Australia’s housing market has continued to “outperform expectations”, particularly when it comes to prices, resulting in Westpac revising up its house price forecast for this year and next.
While the major bank had previously expected house price growth to be flat this year, its new outlook for property values is that house prices will increase by 7 per cent in 2023 and then a further 4 per cent in 2024.
In a bulletin issued yesterday (7 August), Westpac said despite rate hikes from the RBA in February, March, May, and June, the housing market has consistently seen prices, turnover, auction activity, and new finance approvals increasing.
It noted that prices had rebounded from a low in February (after experiencing a 9.7 per cent fall over the previous 10 months) and the market was faring much better than expected due to supply constraints.
Migration impact
Westpac indicated that the strong showing of the market was due to the sharp acceleration of migration into the country, putting increased demand on the rental and housing market while having low levels of supply.
Indeed, the bank had forecast an increased net migration and population of approximately 1.9 per cent (350,000) in 2023, however, the latest ABS data has shown the population grew by around 2.4 per cent in mid-2023, with an annual migration inflow of 450,000.
Increased forced savings during the pandemic was another reason for the housing market’s greater-than-expected rebound, according to Westpac.
Approximately $260 billion in excess savings were accumulated across the wider household sector during the pandemic, with the bank stating those with higher levels of funds could now be using them for property purchases either directly or indirectly as investors.
Its bulletin read: “While the scale of this behaviour is hard to ascertain, it would only take a small portion of these funds being redirected to property to potentially shift a market that is currently transacting around $100 billion a quarter.”

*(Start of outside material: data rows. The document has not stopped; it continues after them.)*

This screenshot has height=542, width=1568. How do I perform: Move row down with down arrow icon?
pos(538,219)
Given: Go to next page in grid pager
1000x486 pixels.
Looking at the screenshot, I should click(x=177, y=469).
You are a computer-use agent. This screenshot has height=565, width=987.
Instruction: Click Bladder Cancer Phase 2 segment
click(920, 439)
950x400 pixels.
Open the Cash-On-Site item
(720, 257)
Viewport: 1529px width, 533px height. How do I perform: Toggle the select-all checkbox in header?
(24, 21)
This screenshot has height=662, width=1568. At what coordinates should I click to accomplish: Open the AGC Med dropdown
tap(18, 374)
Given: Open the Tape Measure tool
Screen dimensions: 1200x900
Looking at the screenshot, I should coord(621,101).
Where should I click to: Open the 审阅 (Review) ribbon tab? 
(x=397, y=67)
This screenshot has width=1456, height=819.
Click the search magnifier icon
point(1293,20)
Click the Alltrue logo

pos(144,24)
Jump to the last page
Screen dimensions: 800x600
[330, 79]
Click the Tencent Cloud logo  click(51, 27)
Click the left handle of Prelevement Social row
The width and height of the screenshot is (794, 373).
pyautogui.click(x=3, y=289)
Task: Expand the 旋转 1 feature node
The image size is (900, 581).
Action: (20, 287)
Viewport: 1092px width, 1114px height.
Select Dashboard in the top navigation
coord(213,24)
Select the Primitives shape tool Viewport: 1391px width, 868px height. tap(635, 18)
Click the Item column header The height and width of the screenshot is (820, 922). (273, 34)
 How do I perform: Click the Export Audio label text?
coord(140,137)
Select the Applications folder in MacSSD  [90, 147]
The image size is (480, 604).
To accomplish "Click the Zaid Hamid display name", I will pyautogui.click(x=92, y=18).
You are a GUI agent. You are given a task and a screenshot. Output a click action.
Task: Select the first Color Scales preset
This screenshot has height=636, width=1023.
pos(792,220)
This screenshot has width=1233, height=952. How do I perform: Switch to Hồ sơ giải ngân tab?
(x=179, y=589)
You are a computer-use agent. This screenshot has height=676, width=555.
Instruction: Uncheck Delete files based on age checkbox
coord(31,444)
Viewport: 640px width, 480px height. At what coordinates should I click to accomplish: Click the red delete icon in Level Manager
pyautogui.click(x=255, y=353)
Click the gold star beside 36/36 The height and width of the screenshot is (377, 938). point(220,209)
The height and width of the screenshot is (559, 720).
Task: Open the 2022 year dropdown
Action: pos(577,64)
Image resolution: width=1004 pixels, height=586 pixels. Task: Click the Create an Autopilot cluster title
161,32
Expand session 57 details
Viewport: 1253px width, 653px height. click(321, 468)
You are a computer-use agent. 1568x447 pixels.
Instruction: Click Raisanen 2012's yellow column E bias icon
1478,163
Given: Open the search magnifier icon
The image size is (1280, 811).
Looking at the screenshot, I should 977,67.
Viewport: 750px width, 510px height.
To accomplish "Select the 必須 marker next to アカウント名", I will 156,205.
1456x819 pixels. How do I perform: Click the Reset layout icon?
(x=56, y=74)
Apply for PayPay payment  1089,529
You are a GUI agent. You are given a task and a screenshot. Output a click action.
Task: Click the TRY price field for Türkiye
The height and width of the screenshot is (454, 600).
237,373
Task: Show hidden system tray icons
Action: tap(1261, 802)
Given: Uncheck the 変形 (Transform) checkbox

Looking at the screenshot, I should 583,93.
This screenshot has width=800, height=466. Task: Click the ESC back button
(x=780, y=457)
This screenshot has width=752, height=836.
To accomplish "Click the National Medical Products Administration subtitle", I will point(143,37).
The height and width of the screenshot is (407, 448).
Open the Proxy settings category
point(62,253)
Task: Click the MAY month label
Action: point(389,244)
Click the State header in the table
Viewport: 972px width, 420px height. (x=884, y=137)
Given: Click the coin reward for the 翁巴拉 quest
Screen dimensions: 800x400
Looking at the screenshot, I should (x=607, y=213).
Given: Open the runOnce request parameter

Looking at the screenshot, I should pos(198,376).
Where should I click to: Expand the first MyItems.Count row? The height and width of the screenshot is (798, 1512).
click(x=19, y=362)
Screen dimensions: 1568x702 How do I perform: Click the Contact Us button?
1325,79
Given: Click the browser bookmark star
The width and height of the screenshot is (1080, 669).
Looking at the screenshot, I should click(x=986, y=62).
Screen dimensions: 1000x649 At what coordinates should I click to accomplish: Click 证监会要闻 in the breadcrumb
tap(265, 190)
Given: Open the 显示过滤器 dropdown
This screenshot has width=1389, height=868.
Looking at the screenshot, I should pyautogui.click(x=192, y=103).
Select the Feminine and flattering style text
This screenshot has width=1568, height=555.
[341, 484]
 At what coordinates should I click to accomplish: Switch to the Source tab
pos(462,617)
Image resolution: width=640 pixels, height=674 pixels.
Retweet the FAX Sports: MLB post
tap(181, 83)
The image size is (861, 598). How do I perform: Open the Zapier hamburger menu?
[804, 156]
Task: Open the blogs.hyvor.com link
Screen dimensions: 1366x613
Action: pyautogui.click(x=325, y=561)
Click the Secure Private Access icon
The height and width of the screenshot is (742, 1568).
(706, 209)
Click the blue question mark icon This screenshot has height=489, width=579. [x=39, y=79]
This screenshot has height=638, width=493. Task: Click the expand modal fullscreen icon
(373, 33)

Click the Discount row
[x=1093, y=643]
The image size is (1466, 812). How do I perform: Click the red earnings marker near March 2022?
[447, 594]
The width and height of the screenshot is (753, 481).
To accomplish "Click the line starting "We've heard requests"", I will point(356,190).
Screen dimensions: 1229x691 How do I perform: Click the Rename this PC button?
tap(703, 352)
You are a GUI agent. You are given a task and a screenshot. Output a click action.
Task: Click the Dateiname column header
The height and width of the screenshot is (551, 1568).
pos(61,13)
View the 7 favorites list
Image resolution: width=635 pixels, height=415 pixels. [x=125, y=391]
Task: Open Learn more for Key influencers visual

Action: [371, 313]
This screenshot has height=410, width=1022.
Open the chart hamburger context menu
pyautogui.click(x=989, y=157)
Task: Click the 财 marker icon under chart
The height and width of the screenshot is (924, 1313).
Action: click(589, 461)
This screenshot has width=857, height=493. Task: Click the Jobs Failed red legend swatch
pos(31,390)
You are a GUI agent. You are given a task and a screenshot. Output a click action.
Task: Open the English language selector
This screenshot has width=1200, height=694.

Senior economist at Westpac, Matthew Hassan, added that the housing sector’s recovery was “abnormal” due to the current conditions, suggesting that “housing recoveries in the past have only tended to flow through to prices once the RBA is actively cutting rates or is very clearly poised to do so”.
Mr Hassan said that the true strength of the market would be seen “when sellers come back” with a shift in the supply-demand balance to “test the depth of demand, and price gains may prove harder to sustain”.
The investor ‘wild card’
However, the major bank said the “wild card” of the housing market was investors and the extent that their activity drives the market.
Mr Hassan said: “Our consumer sentiment survey shows most Australians view residential property as a risky proposition – currently only 5 per cent nominating it as the wisest place for savings.
“That suggests we are a long way from seeing an investor boom take hold.
“However, attitudes will undoubtedly shift as the interest rate environment becomes less threatening and rental returns and dwelling prices continue to rise. Investor activity will remain an area to watch closely as the upturn unfolds.”
Westpac’s revision for house prices is much higher than those of its fellow major bank NAB, which recently increased its predictions for house prices to be up 4.7 per cent in 2023 and 5 per cent in 2025.
Meanwhile, PropTrack has recently said that it expects national property prices to increase a further 2–5 per cent by the end of 2023.